Opini

Surat Terbuka (tentang Sultan Hamid II) untuk Rakyat Jelata dan Para Pemimpin Negara Jelang HUT ke-75 Republik Indonesia Tercinta

Surat Terbuka (tentang Sultan Hamid II) untuk Rakyat Jelata dan Para Pemimpin Negara Jelang HUT ke-75 Republik Indonesia Tercinta
Umbul-umbul yang terpasang dalam gerakan rakyat di bumi khaTULIStiwa dan merebak ke Kalbar serta belahan kepulauan Nusantara


Oleh: Nur Iskandar

Sultan Hamid, Beliau ‘rrruar’ biasa pengorbanannya bagi Bangsa dan Negara tercinta ini. Lahir dan dimakamkan di Kota Pontianak. 1913-1978. Ia figur pendiri Bangsa bersama Soekarno-Hatta di kala muda dan mengelola negara. Bersama Bung Karno sejak di ITB, lalu ia memperoleh beasiswa di Breda-Belanda, hingga merancang Lambang Negara Republik Indonesia dalam Kabinet RIS. Ia tokoh federalis yang kini diejawantahkan ke dalam struktur NKRI dengan bentuk parlemen bikameral, ada Dewan Perwakilan Daerah (DPD-RI) yang seyogianya memasang bendera yang melekatkan gambar Sultan Hamid sebagai tokoh pejuangnya. Berkatalah ilmuan demokrasi Chusnul Mar’iyah di pentas Indonesia Lawyers Club “Secara ketata-negaraan NKRI sekarang ini terus terang berbentuk presidensial rasa parlementer.” Begitupula analis ekonomi Indonesia Faisal Basri menegasikan federalis dengan otonomi yang hakiki. Otonomi sepenuh hati.
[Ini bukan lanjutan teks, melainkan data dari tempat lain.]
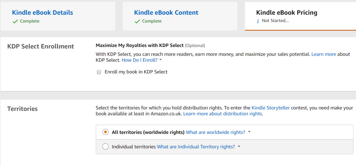Click the Enroll my book in KDP Select label
The height and width of the screenshot is (166, 356).
(136, 72)
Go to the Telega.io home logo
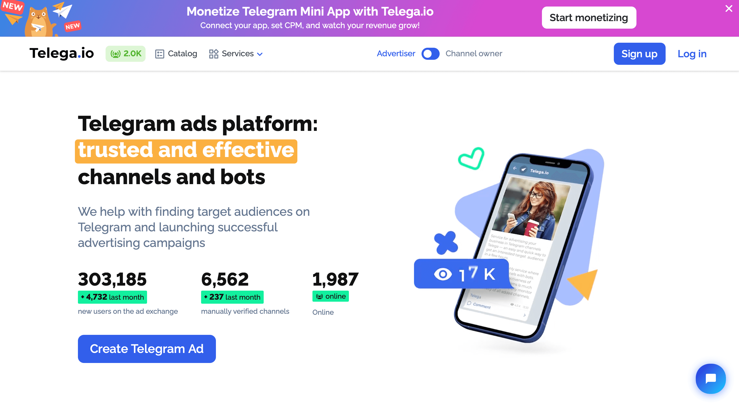This screenshot has height=420, width=739. click(61, 53)
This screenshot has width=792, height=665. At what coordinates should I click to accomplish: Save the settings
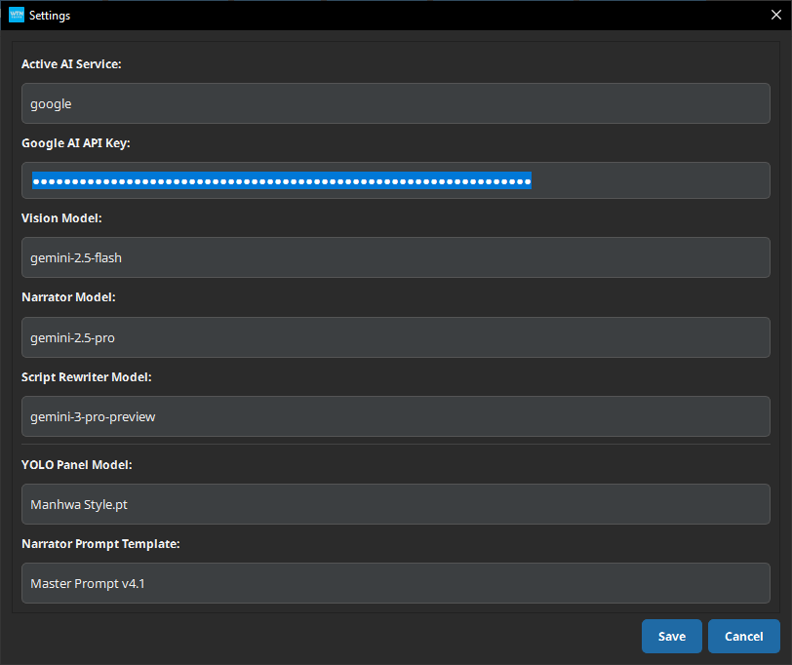click(671, 636)
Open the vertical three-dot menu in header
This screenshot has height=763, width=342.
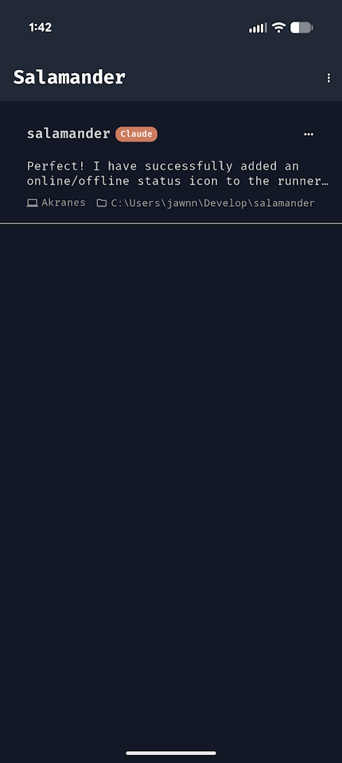coord(328,78)
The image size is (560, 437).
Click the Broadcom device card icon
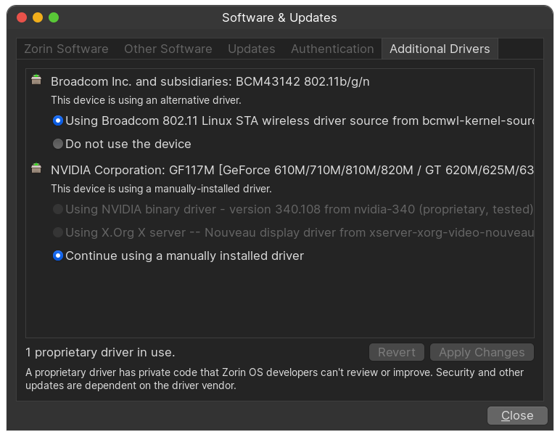(36, 81)
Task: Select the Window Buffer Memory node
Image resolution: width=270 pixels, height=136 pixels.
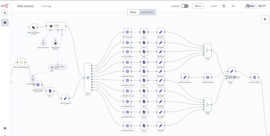Action: pyautogui.click(x=55, y=43)
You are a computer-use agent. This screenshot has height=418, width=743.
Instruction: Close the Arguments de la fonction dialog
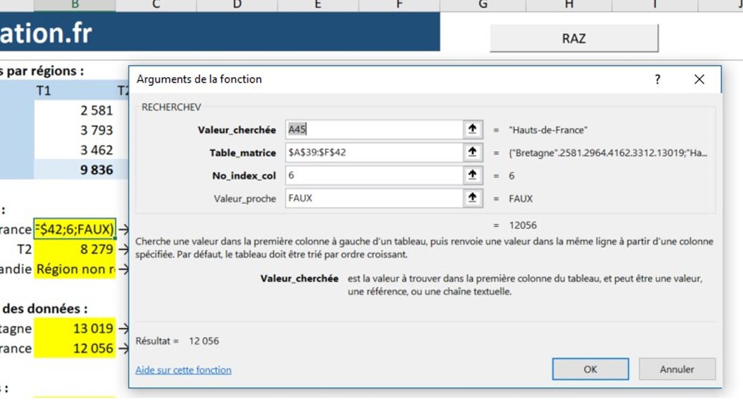699,80
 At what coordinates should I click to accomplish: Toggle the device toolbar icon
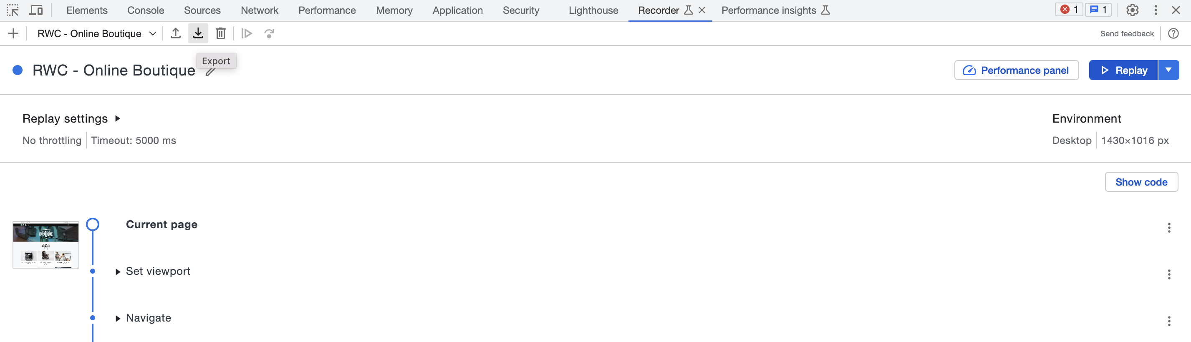[36, 10]
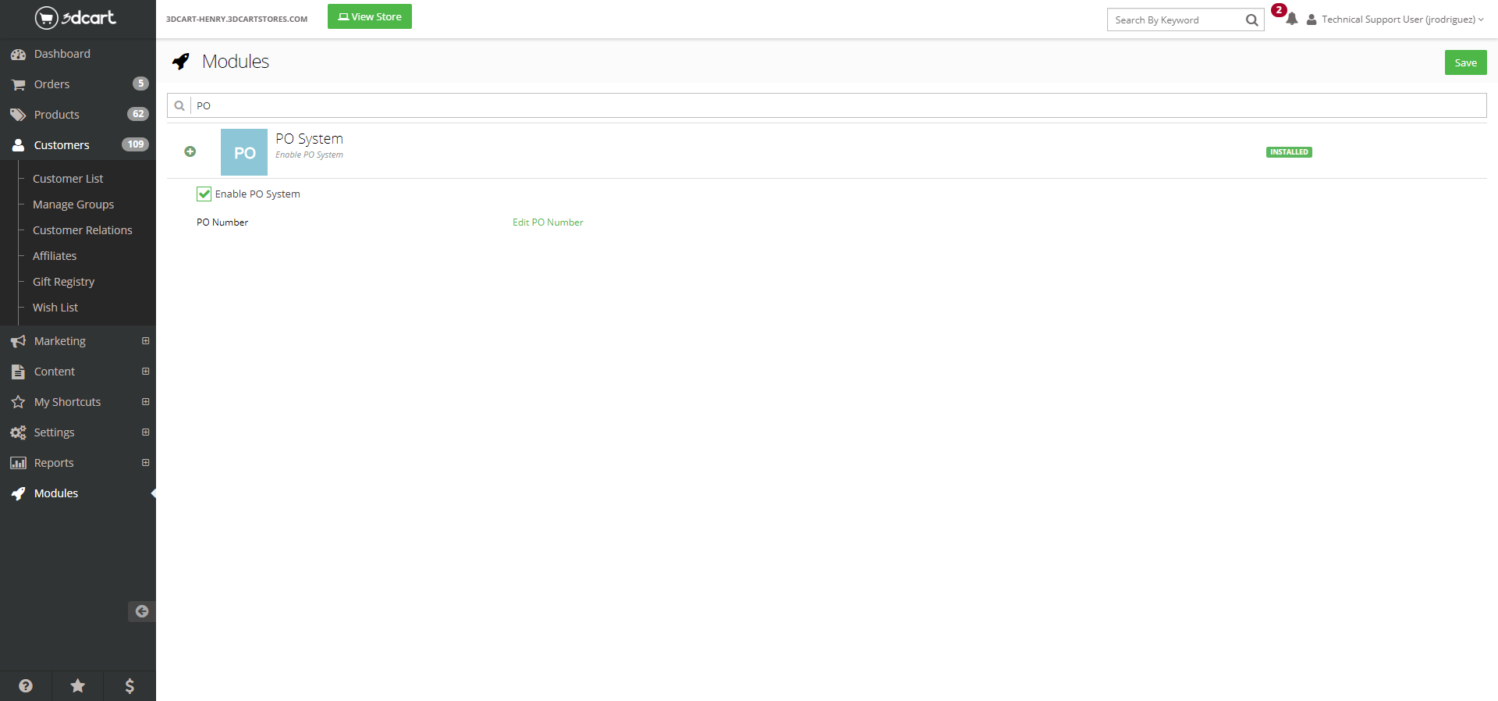Click the notifications bell icon
The width and height of the screenshot is (1498, 701).
(x=1291, y=20)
Sultan Hamid nyata merupakan Bapak Pemersatu Bangsa. Kaji perannya sebagai Sultan VII Qadriyah Pontianak yang kemudian memegang amanah sebagai Kepala Daerah Istimewa Kalimantan Barat (DIKB) serta Ketua BFO se-Nusantara. Ia tinggalkan karir militernya di KNIL. Ia menggantikan ayahnya Sultan Moehammad–sultan ke-VI Qadriyah yang tewas dibunuh Dai Nippon – Jepang (1942-1944) dan jenazah ayahnya baru diketemukan pada tahun 1946.